What is the significance of the greater discriminatory behavior of the EB05>2 threshold in this exercise? Some investigators assign priority to the “less is more” principle—namely that a metric is superior if it presents the user with fewer potential associations for evaluation. Not withstanding the findings from our small and non-systematic sample, this remains only opinion at this time since there is no clear decision theoretic framework to guide such assessment, [31] and the relative importance of sensitivity versus specificity may be situation dependent.

Previous publications have not fully explored these issues and some answers are accepted before all the questions have even been formulated.

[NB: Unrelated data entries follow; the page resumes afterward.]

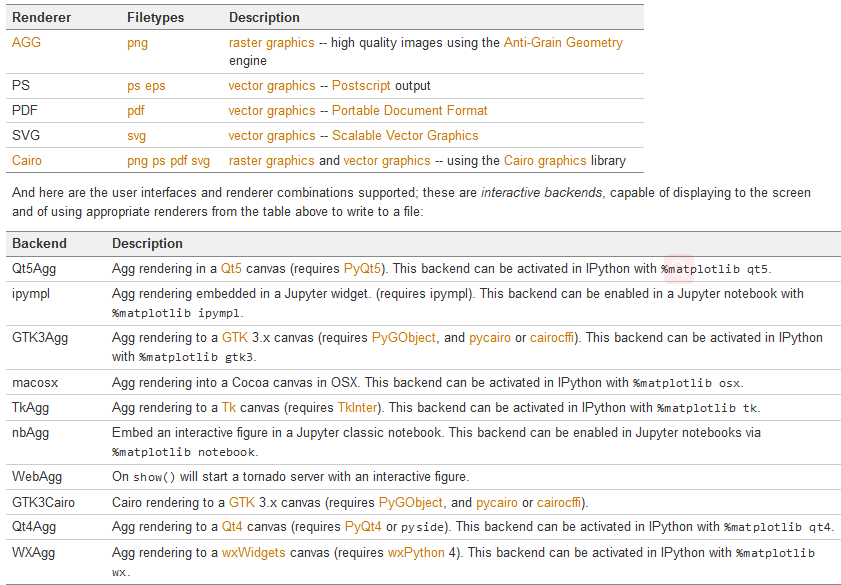Click the Cairo renderer link

27,160
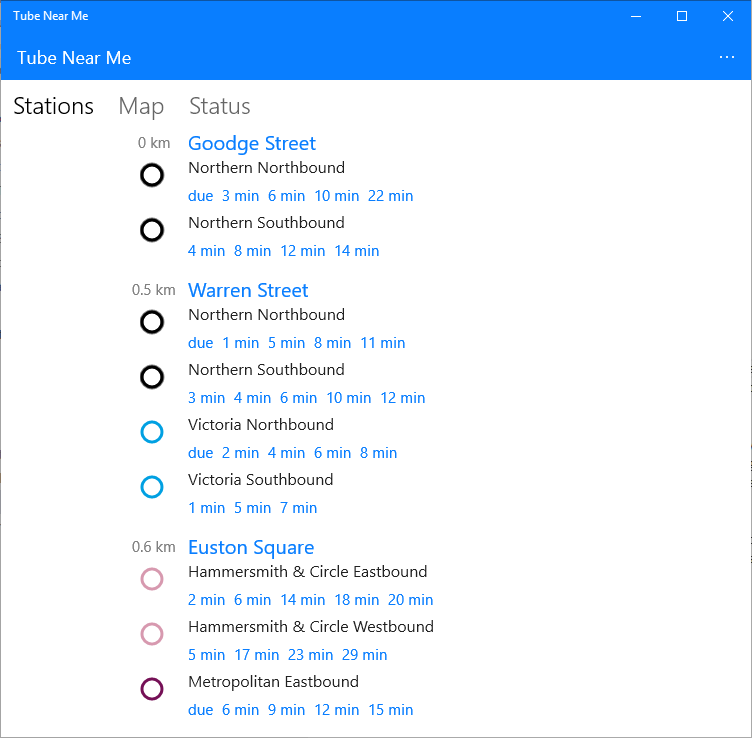This screenshot has width=752, height=738.
Task: Maximize the Tube Near Me window
Action: pyautogui.click(x=682, y=16)
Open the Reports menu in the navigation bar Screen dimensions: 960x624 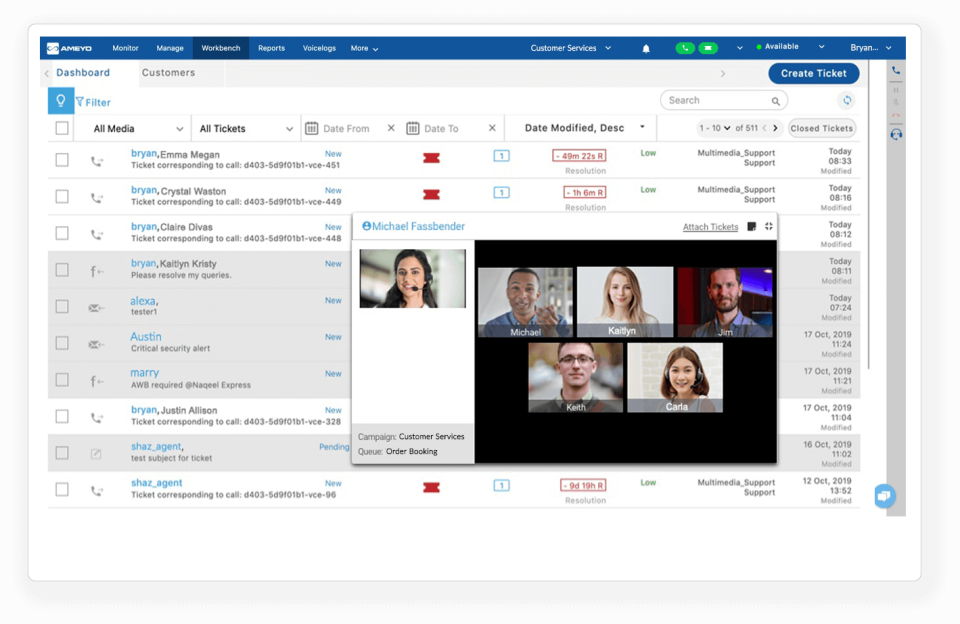click(x=271, y=47)
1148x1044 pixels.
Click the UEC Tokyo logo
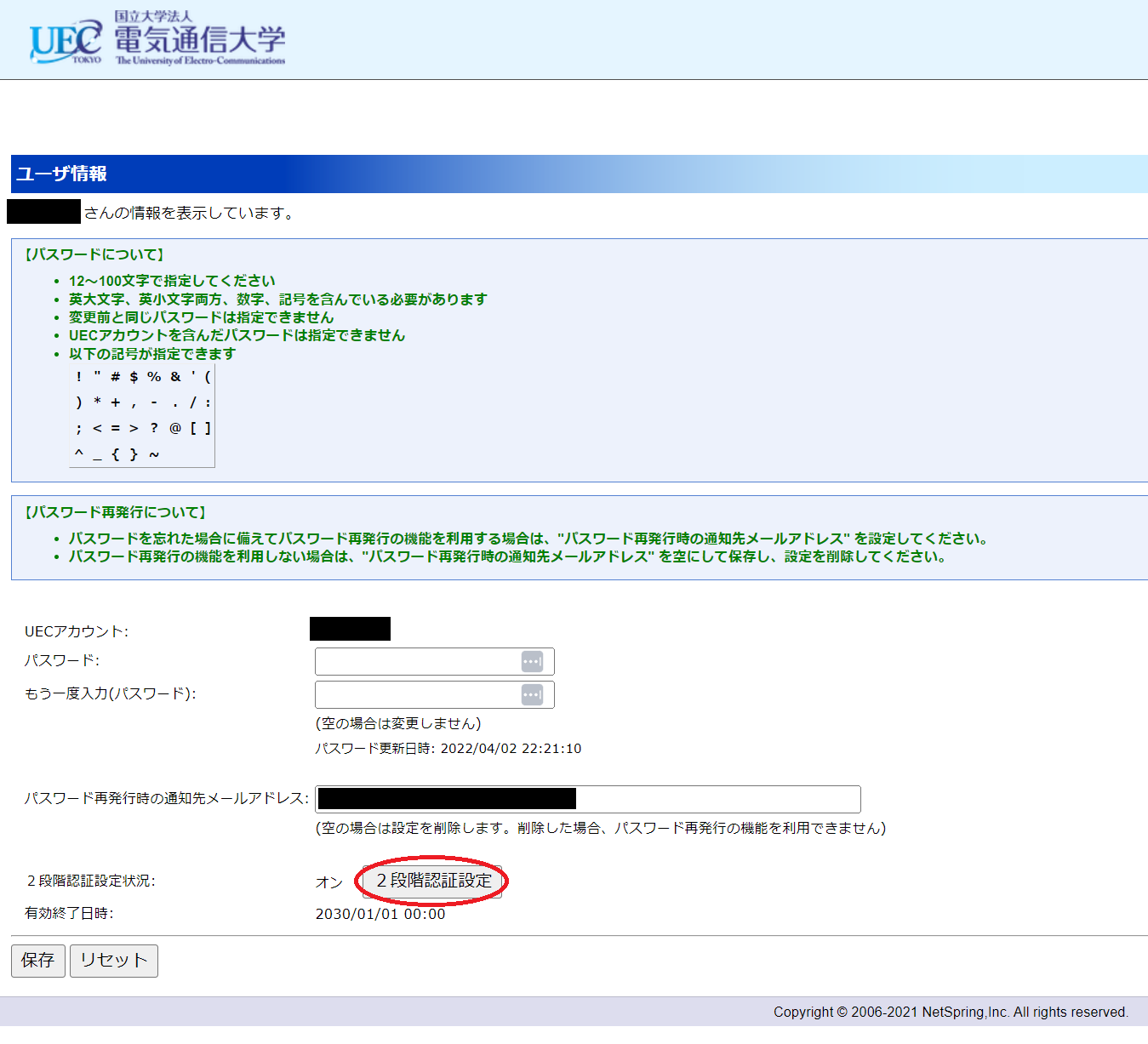click(65, 42)
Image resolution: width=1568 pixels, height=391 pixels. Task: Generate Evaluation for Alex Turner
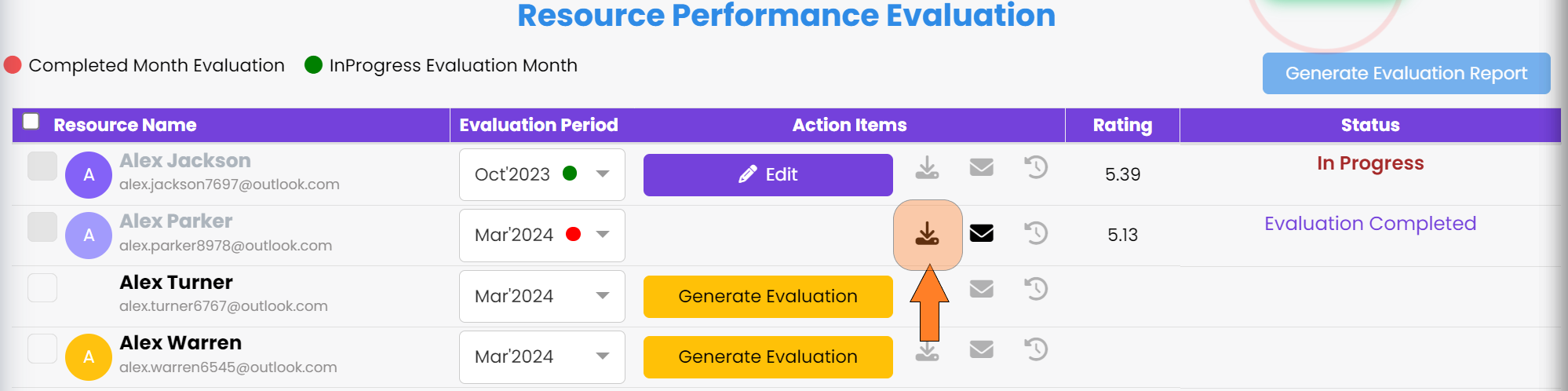point(768,296)
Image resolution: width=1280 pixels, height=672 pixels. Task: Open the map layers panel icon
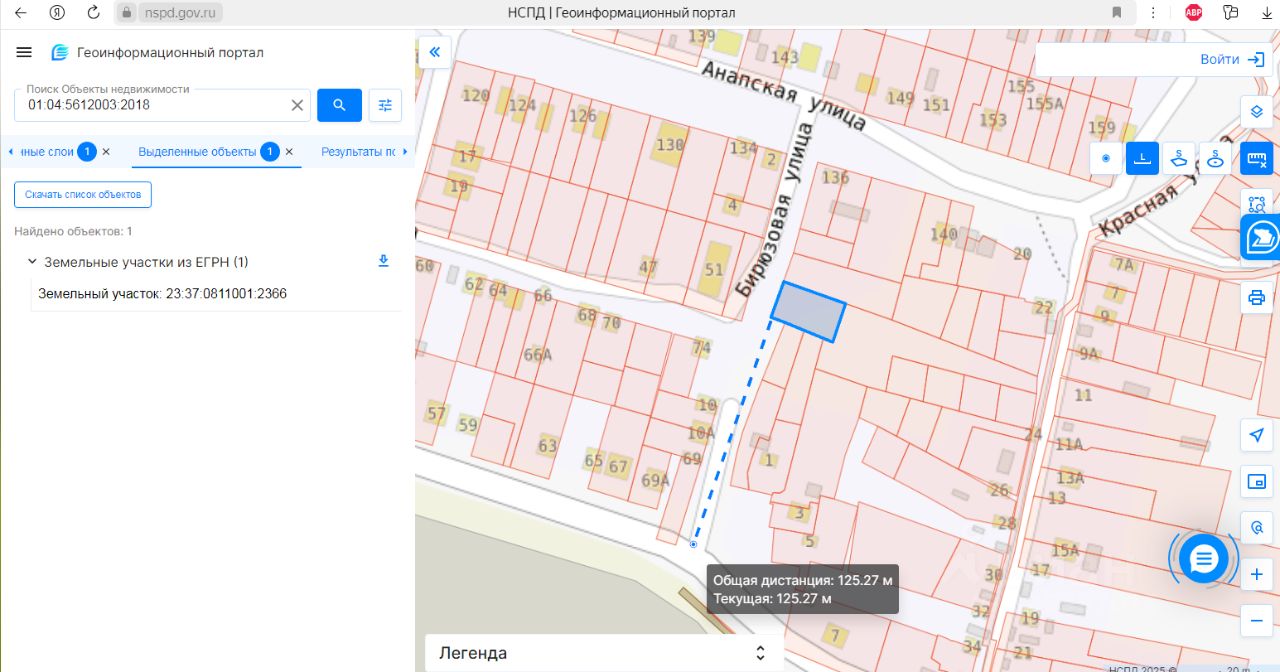click(1256, 111)
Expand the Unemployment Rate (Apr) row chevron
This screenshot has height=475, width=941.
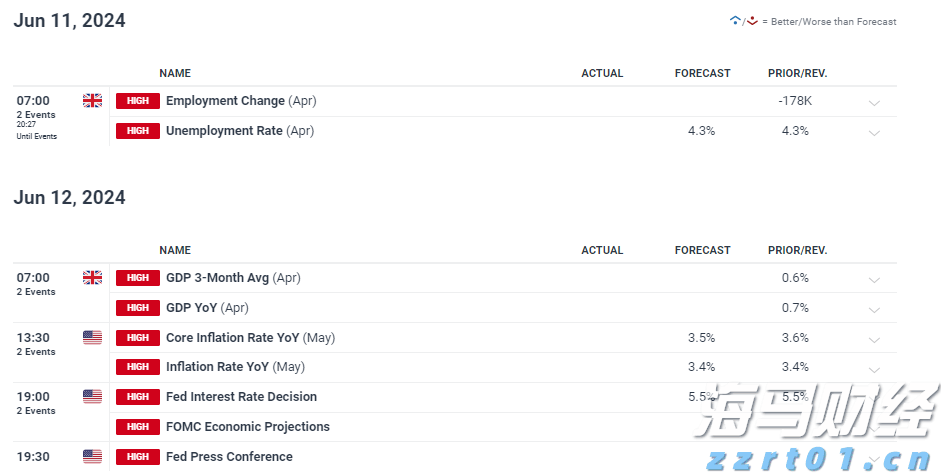(x=874, y=132)
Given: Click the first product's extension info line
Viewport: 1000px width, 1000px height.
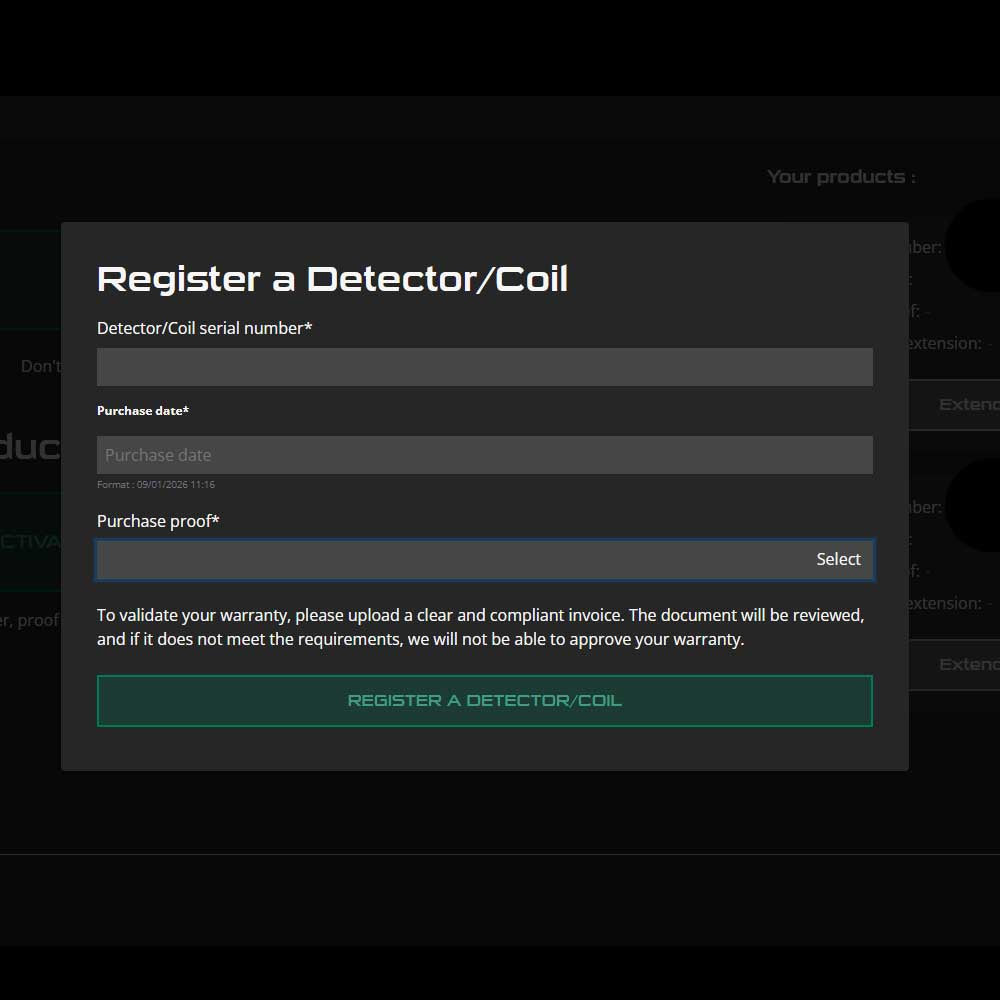Looking at the screenshot, I should 950,343.
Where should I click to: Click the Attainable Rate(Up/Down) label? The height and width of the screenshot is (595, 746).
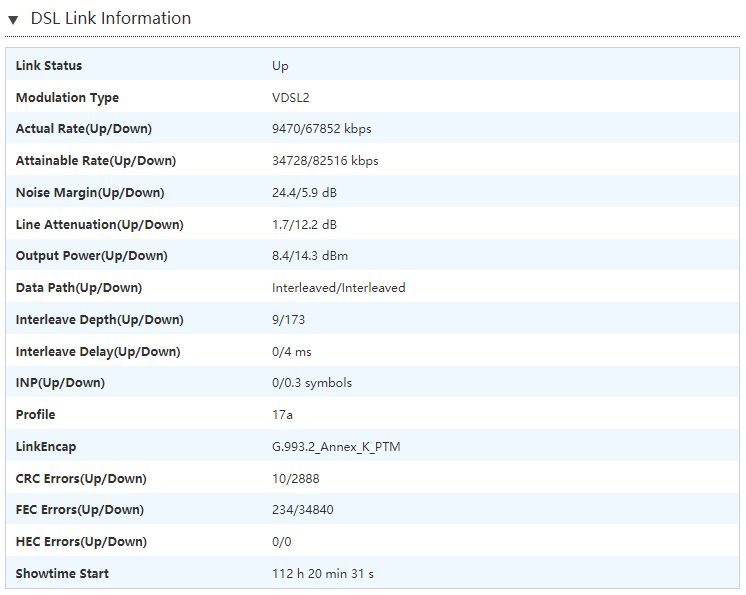(96, 161)
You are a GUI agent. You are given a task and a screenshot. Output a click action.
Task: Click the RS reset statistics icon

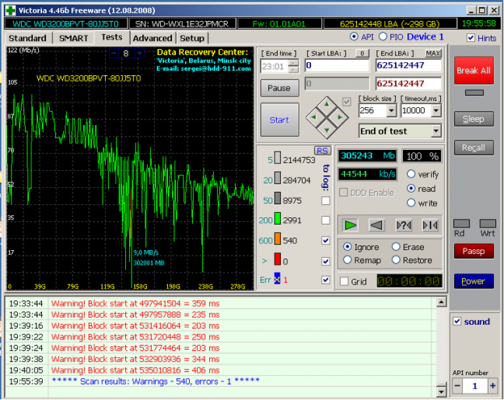pos(322,151)
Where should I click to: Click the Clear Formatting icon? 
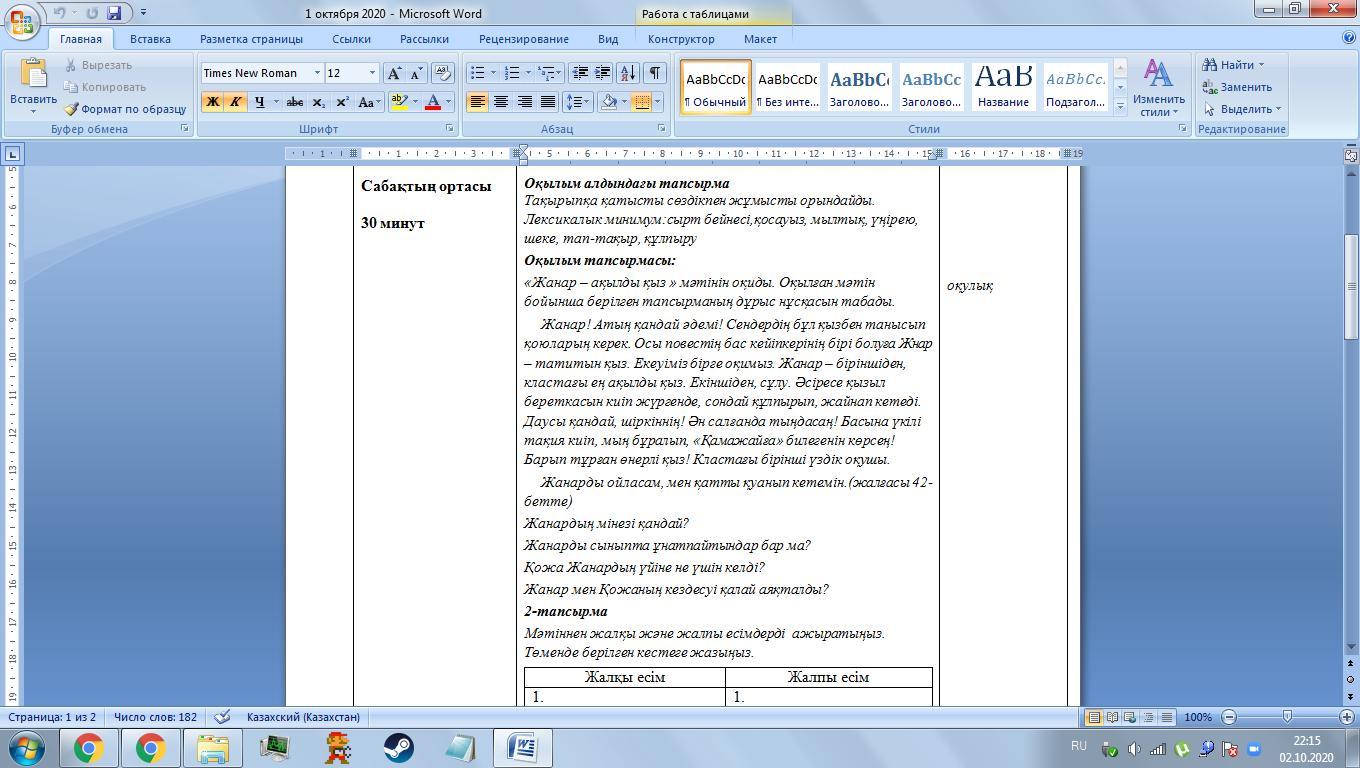pos(442,73)
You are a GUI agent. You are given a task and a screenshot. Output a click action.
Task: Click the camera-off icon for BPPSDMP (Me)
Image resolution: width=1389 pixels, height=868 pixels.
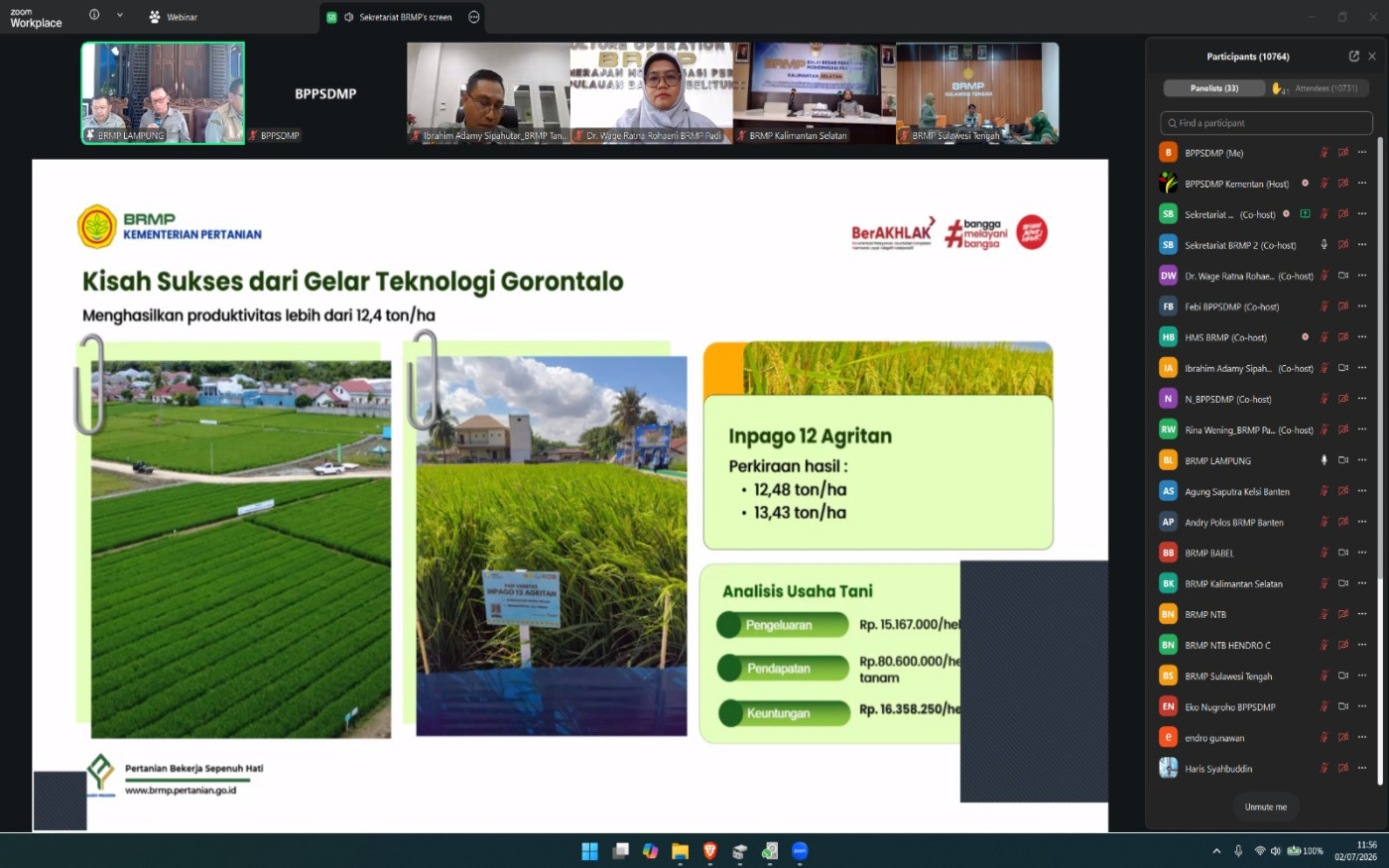pyautogui.click(x=1343, y=153)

For example, what are the relative benefits and opportunity costs of earlier detection of both true and spurious associations? Earlier detection with a smaller number of cases is always assumed to be advantageous. But if the association cannot be clarified until additional cases are submitted, and this coincides with initial detection by a less sensitive method, then earlier detection by the more sensitive method merely imposed an additional burden of monitoring over time without earlier resolution, akin to lead-time bias in medical screening. Conversely, earlier detection may allow more timely implementation of highly focused and intensified follow-up data capture procedures which itself could lead to earlier resolution. Analogous considerations could apply to spurious associations. A more careful and systematic analysis of the utilities and costs associated with the use of DMAs in real-world pharmacovigilance scenarios could yield added benefits and insights over the usual published data mining exercises [31].

We believe that certain phantom ships might be included within a larger reference set for understanding performance of DMAs relative to traditional approaches. Although many questions remain about the optimal approach to such validation exercises [32], human interpretation of the results remains pivotal [23].